◆ EXERCISE TEXT:
◇ ◇ ◇ ◇
Let’s use Carnival Cruise Lines ($CCL) as an example. Due to the pandemic effectively halting cruising operations, its stock plummeted from about $43 in February 2020 to approximately $8 in March 2020. Over two years later, it has not reached its pre-pandemic heights, closing at $18.34 on April 8, 2022.

If you’ve done your research – and even if you haven’t – and your primary reason to invest in CCL is that you believe the company’s stock will eventually rise back up to pre-pandemic levels, then stick to that plan. Often, holding a stock for more than 12 months “can help you ride the highs and lows of the market, benefit from lower tax rates, and tend to be less costly,” according to Investopedia.

Don’t Overreact to Normal Volatility

The stock market is volatile by design, with individual stocks frequently flipping from positive to negative and back again throughout a day’s trading session. For a better perspective, let’s look at the performance of Airbnb ($ABNB) on April 8, 2022:

9:30 am EST: Opened at $162.52

10:00 am: $160.10

1:00 pm: $164.70

4:00 pm: $162.56

If $10,000 of Airbnb stock was purchased at market open on April 8, the shares would have lost over $230 of value by 10 am. Yet, by market close, these losses were fully reversed.

Don’t fall into the trap of thinking that every small movement – either positive or negative – is a reason to react impulsively, such as panic-selling your position.

“It can be gut-wrenching to see your investment take a sudden dive. The urge to staunch the bleeding can be overwhelming—to salvage what you can and wait for the dust to settle. Ironically, this can be the single most damaging thing an investor can do,” says Morgan Stanley’s Senior Investment Strategist Dan Hunt.

He also warns about the finality of panic-selling: “Selling into a falling market ensures that you lock in your losses.”

Don’t Let FOMO Get to You

Meme stocks like Gamestop ($GME) and AMC ($AMC) have made headlines over the past two years, making many amateur investors rich seemingly overnight. However, you must keep in mind that these instances are anomalies – and you can’t see the future. Of course, nobody wants to pass up on a stock or investment opportunity that could make you rich, but don’t let the fear of missing out control you.

“Watching others make a lot of money on a certain stock or token having a massive rally may make you feel obligated to join in and get in on the gains, even if the logical part of your brain is telling you that the biggest rewards have already been had,” writes CNBC’s Nicolas Vega.

Remember: most Americans did not invest in Apple in 1997, when a $1,000 investment would’ve made you a multimillionaire today, according to CNBC. As a result, most people missed out on an opportunity that looks like it was a “can’t-miss” in retrospect.
◇ ◇ ◇ ◇
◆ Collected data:

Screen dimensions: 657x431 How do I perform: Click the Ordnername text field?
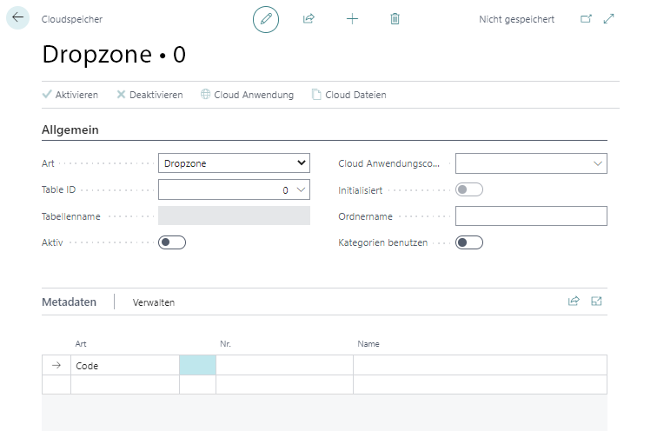tap(531, 216)
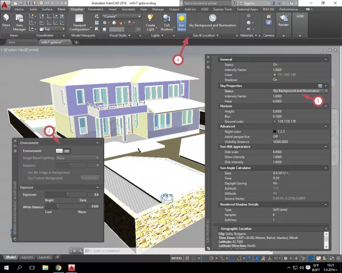Select Use Custom Background radio button
342x273 pixels.
pyautogui.click(x=24, y=178)
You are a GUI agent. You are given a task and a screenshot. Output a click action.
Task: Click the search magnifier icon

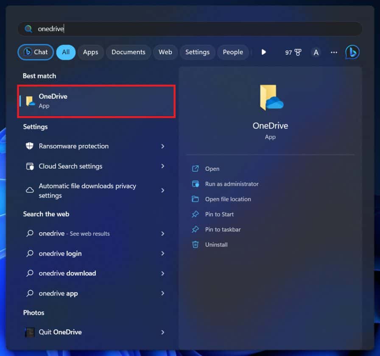pos(28,28)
◇ ◇ ◇ ◇
◆ WHAT IS REQUIRED:
Reproduce the investing article word for word, starting with "He also warns" and going on through "out control you.". Work only from the investing article.

◆ SOLUTION BELOW:
He also warns about the finality of panic-selling: “Selling into a falling market ensures that you lock in your losses.”

Don’t Let FOMO Get to You

Meme stocks like Gamestop ($GME) and AMC ($AMC) have made headlines over the past two years, making many amateur investors rich seemingly overnight. However, you must keep in mind that these instances are anomalies – and you can’t see the future. Of course, nobody wants to pass up on a stock or investment opportunity that could make you rich, but don’t let the fear of missing out control you.